Like all Blume’s characters, they are very real. There are no one dimensional stereotypes or characters just playing a role to move the story along. She treats each one with kindness and a gentle touch. They’re not perfect, they have their faults, but they are relatable and ultimately likeable. After reading modern novels like Gone Girl, The Slap and Girl on the Train, it was refreshing to spend time with characters who weren’t psychopaths, deeply troubled or just plain unpleasant. In fact, the whole novel was like a trip to a simpler time. It was like visiting the set of Mad Men – without the alcohol abuse, sexism and rampant debauchery. Actually, when you look at it that way, why was it like visiting Mad Men?
I think it was the attention to detail. Blume created imaginary sets that were pure 1950’s – from the “thick, tweedy, wall to wall carpet of Natalie’s den” (and the fact that Natalie even had a den), to the “complete set of Encyclopaedia Britannica” taking up three shelves of a bookcase, we knew we had stepped back in time. It wasn’t just the physical environment either. The children’s manners, the familial respect and social mores all pointed to a world with different values. As the novel went on, it became clear that this was a world that was in a state of flux. The crashes of the planes heralded change.
In may ways this novel was a tribute to the passing of time and the stages of life. Blume has said that this will be her last novel. It is interesting that she has gone back to her childhood for this, back to the time of her own adolescence. These were important, shocking events that must have impacted her greatly. For her, and the characters and real people of this time in Elizabeth, it must have signalled a loss of innocence. The world before the crash was simple and the people naive. Even after the first crash, people were still optimistic and full of bravado. As the planes continued to fall from the skies, this optimism was muddied, replaced with hysteria and cynicism.

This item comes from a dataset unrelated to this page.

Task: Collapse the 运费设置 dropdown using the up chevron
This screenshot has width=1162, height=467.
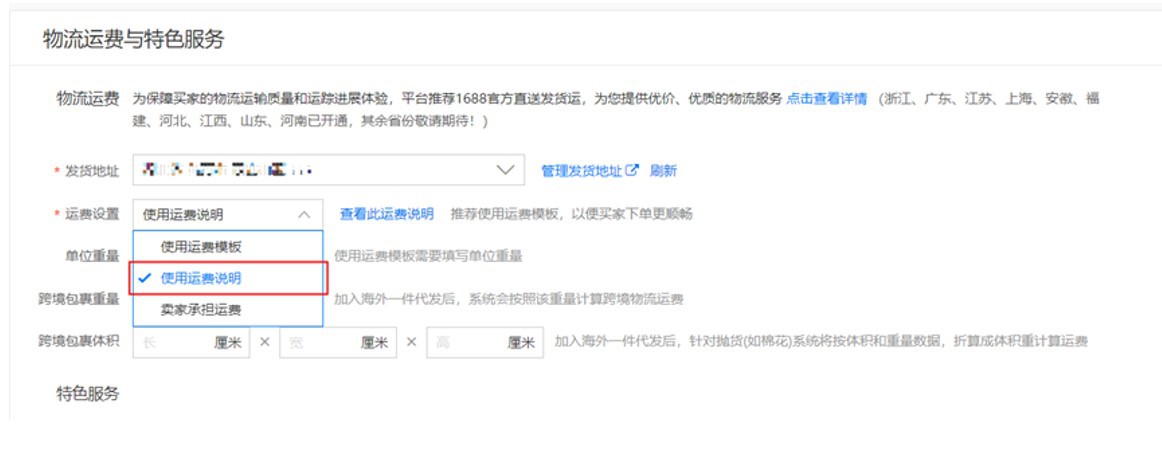Action: click(304, 214)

The crashes bookmark a time in history of great social change throughout the western world. As each crash devastates the town and its inhabitants, Miri suffers similar “crashes” in her personal life and in the lives of those she loves. Her innocence is slowly lost. This is mirrored in society as a whole and while there are devastating aspects of this loss, it has its positives.
Through the period of the book, the characters become less repressed by strict social mores and move forward to follow their hearts and become more of themselves. Christina breaks with her strict Greek heritage to marry against her parents wishes while Miri’s family struggles to accept her non Jewish boyfriend.

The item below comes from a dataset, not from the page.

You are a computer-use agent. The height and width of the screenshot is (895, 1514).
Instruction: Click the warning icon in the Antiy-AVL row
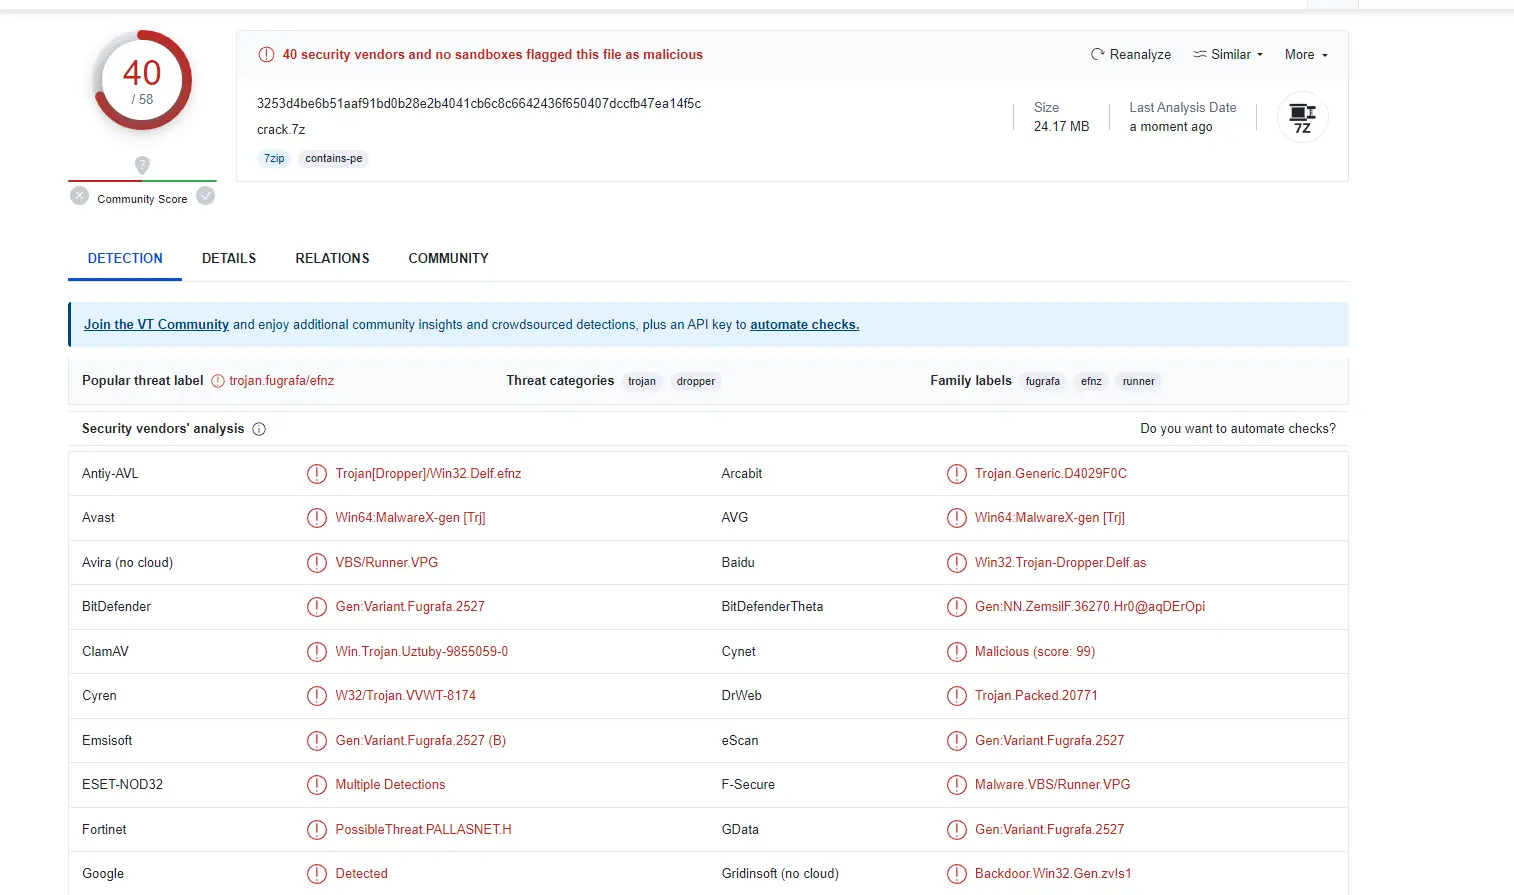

Blume continually nods to her loyal readers with her tender descriptions and gentle humour. From Miri and her friends practising putting a condom on a cucumber to the image of Miri’s first dance to “Unforgettable” with Mason McKittrick, it’s Blume at her best – sentimental, yet real. For me, this was a beautiful read. I found it entertaining and soothing at the same time. It was like hanging out with an old friend I hadn’t seen in a while and who had lots to tell me. The only bad thing about reading In the Unlikely Event was the knowledge that there may not be another new Judy Blume book to read. What ever will we do without Judy Blume?
Did anybody else read it? What did you think?